I am working in ArcGIS Desktop 10.4 (advanced license), and also have ArcGIS Pro 1.4 available to me for visualizing in 3D.
My goal is to take disease data for a large dataset of points from 10 different time periods, append them together, and input these points into the Create Space Time Cube tool so I can run Emerging Hotspot Analysis afterward. Information on the disease dataset:
Originally 10 different point features, all with identical attribute tables. The table has 3 fields, a unique ID, a disease flag (1 or 0), and a date field. I do this for all ten, and then I use the Append tool to put them together. I end up having 1 big appended point feature with about 2 million points (~ 200,000 in each time period).

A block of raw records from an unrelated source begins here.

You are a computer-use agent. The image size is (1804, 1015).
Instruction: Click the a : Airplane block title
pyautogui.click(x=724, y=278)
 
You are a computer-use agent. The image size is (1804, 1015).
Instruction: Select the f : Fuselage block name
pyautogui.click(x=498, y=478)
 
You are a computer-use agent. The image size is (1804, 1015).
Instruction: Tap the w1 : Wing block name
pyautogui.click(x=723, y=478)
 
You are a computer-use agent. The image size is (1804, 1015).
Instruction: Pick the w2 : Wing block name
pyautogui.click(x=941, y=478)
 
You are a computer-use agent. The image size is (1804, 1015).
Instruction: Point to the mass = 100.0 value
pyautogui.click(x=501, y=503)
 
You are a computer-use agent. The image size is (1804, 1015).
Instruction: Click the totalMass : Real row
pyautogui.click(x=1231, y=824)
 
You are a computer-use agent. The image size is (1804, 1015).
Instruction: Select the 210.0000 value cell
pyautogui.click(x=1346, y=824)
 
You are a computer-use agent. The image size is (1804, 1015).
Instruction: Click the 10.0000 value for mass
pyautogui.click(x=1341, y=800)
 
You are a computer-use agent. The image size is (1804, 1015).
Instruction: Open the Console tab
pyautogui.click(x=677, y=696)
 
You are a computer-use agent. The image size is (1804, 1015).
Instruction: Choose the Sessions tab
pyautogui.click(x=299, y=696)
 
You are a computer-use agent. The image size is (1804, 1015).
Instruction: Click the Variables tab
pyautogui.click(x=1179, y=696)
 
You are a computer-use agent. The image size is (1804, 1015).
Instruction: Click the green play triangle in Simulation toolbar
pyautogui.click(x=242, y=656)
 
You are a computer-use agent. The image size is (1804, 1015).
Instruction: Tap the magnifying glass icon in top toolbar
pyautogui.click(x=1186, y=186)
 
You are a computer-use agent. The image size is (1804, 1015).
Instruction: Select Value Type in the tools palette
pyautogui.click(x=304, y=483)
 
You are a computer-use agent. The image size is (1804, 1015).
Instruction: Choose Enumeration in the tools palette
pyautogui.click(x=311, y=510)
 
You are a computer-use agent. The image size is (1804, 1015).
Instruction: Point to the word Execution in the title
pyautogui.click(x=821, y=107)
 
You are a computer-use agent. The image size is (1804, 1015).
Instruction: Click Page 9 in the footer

Several of the points are coincident in the appended feature but have different dates, which is what I need for looking at disease hotspots over time.
When I input this appended point feature into the Create Space Time Cube tool,
I choose the disease I want to analyze over time as the analysis field, and then the space time cube asks me what kind of summary statistic I would like to use on it as you can see in the image. If I specify the Neighborhood Distance of the bin to 1 mile and choose to sum the disease field, it's going to count all the 1's in the disease field. If they're all 1's and 0's...that's not prevalence. It's just a count of the 1's. If I choose mean, that might work...it'd take the average of 1's and 0's per bin, and look at it over time. But I'd like more control of what goes into the Space Time Cube and I'm not entirely sure what the mean is doing to all of the points being binned.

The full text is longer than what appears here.